Todo lo que estamos observando y padeciendo en este siglo XXI son las consecuencias del desorden humano en todos los sentidos. Si bien, las consecuencias de las tormentas y huracanes o de los sismos que ocurren en el mundo se pueden prevenir, cada vez es menos probable sobrevivir a ellos, principalmente por la forma en que hemos tratado al planeta en las últimas décadas y por la forma en que nos hemos congregado en las grandes ciudades para vivir: hacinamiento y sobrepoblación son desórdenes que van de la mano para desembocar en el surgimiento de verdaderos conglomerados humanos donde ya los servicios escasean y los alimentos y el agua cada vez faltan más.
Ejemplo de lo anterior es el Valle de México. Sumida en el peor desgaste de las últimas décadas, la Ciudad de México y su zona metropolitana es ya inhabitable. Lo han advertido los expertos y cada vez que ocurren desgracias derivadas de la fuerza de la naturaleza, sean lluvias intensas o, contradictoriamente, escasez de agua, exceso de contaminación o la destrucción causada por terremotos, siempre el origen de los daños es el mismo: ya no es posible seguir con el mismo ritmo de crecimiento y de desorden que impera en la urbanización de un sitio que ya colapsó y que requiere con urgencia su despoblamiento inmediato. Pero no, la corrupción que generan los negocios multimillonarios en torno de la sobrepoblación de la capital ha hecho que el centro del país se convierta en una “bomba de tiempo” que ha comenzado a explotar.

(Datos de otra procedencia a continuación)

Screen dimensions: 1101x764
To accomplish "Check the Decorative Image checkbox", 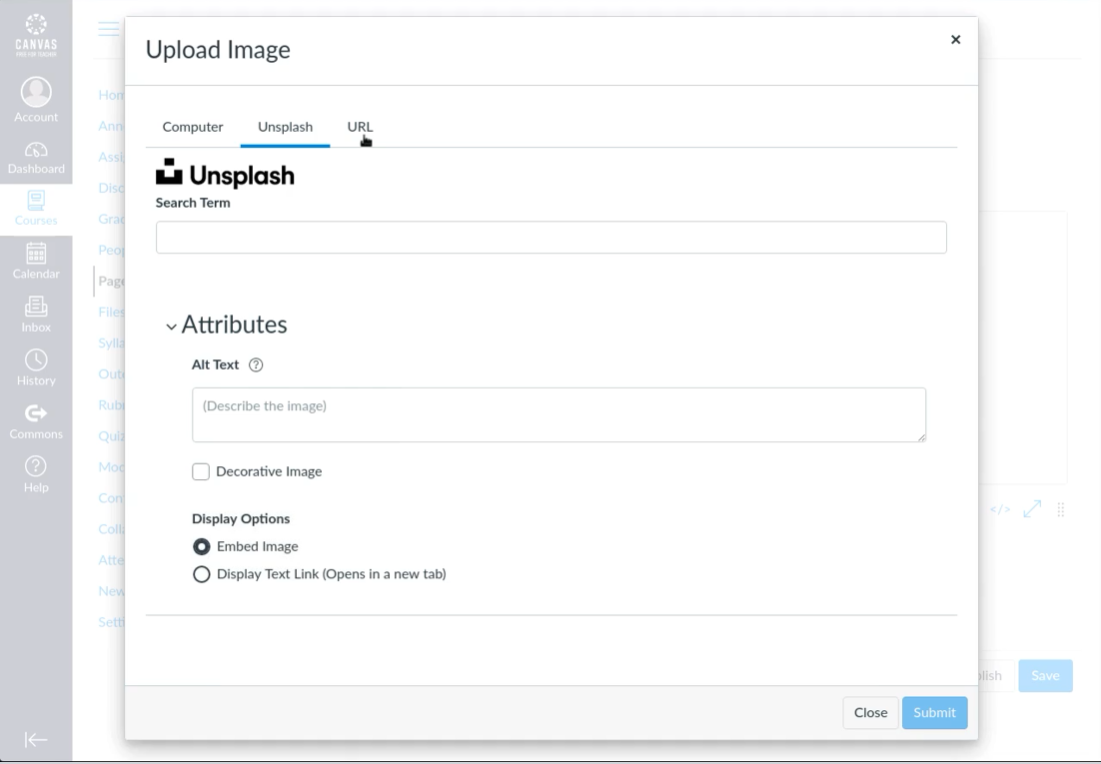I will click(201, 472).
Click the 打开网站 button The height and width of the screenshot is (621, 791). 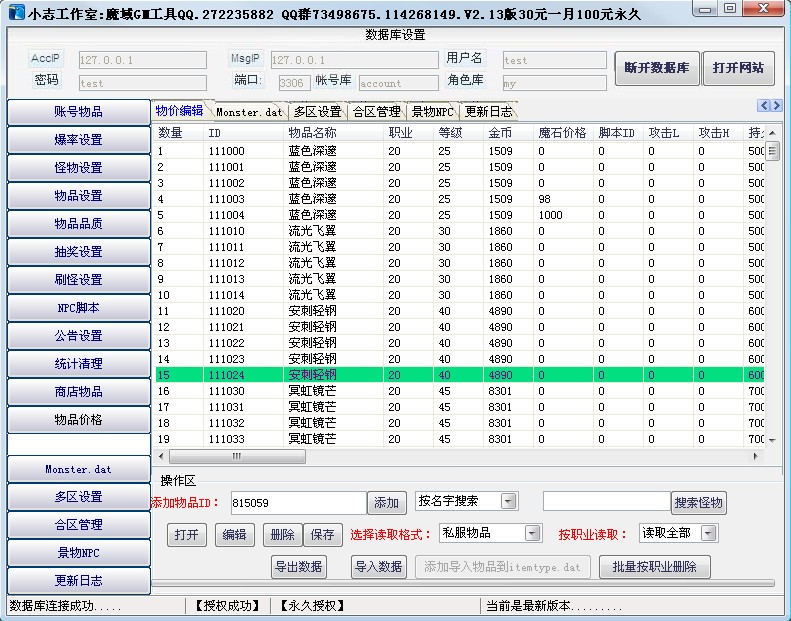738,69
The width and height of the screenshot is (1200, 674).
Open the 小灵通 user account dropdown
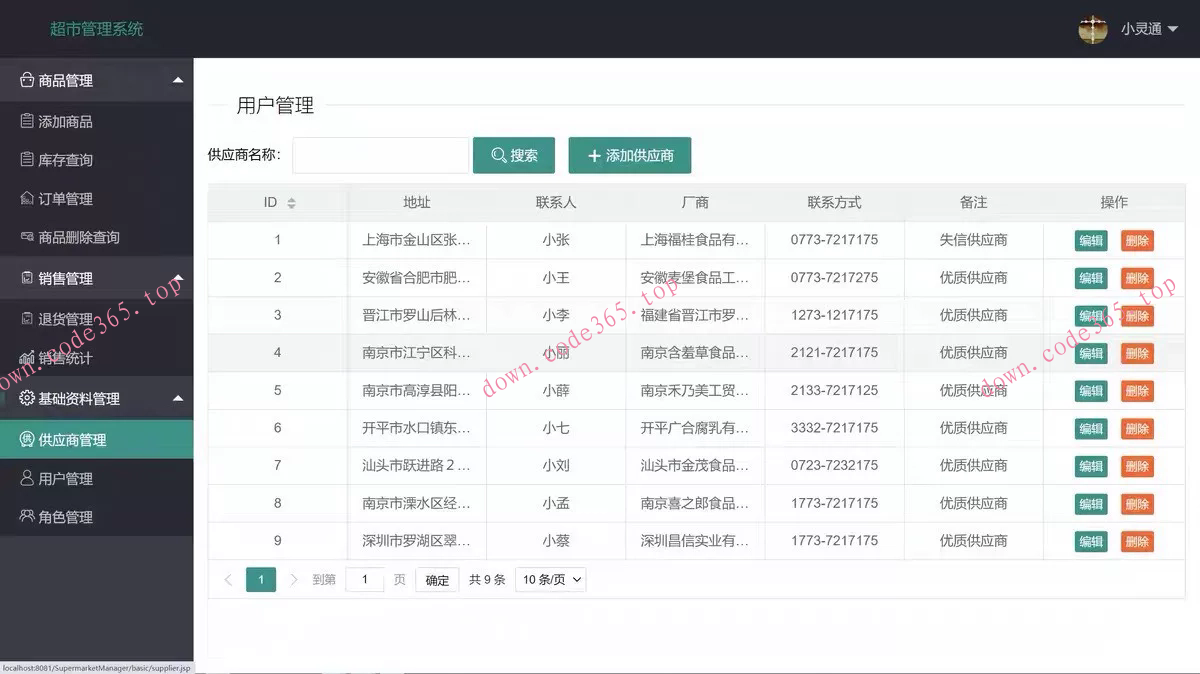pos(1139,29)
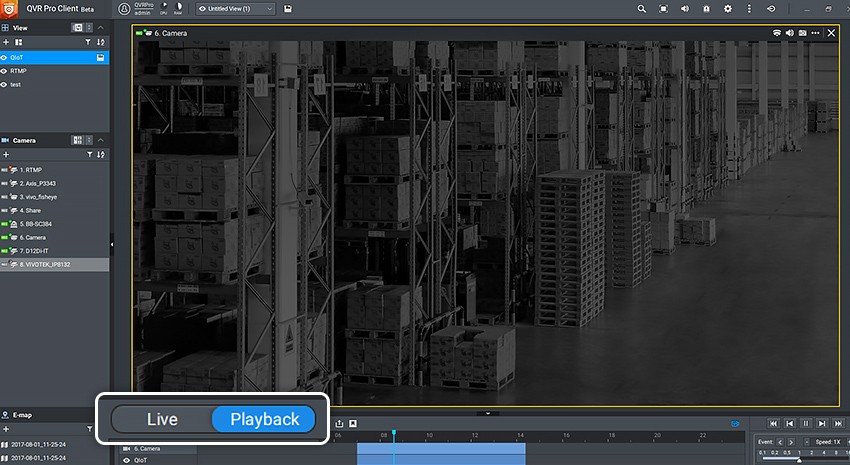Click the save view disk icon
Viewport: 850px width, 465px height.
pyautogui.click(x=288, y=9)
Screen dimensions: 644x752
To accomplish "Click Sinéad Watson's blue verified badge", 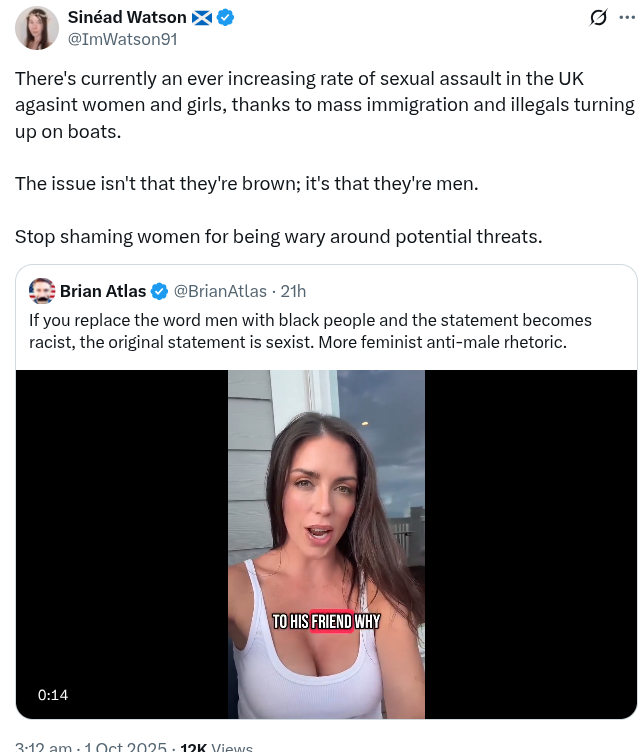I will [x=225, y=18].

Fallas severas en construcciones, daños en la red de distribución de agua que mantiene en emergencia la zona oriente de la capital, colapso de vialidades y fallas constantes en los sistemas de transportes que entorpecen la movilidad hacen que el futuro se avizore complicado, si es que hay futuro y por cuánto tiempo.
No hay manera de ir contra la naturaleza que reclama ya sus espacios y que nos recuerda que habitamos en un planeta cuya corteza está viva; se mueve constantemente y afecta —querámoslo o no— la vida cotidiana de sus moradores. Es ahí donde la política tiene que ir en el mismo sentido en que va el planeta. Ya nada más falta que los gobernantes desoigan el clamor de la naturaleza, así como han desoído la voz de sus gobernados, a quienes pueden engañar a su antojo sin mayores consecuencias. Aquí no; aquí siempre habrá una consecuencia directamente proporcional al daño infligido a nuestra casa común. Lo estamos viendo, lo estamos viviendo. Principalmente, quienes han perdido a un familiar en los recientes terremotos o que lo han perdido todo, incluso las ganas de vivir.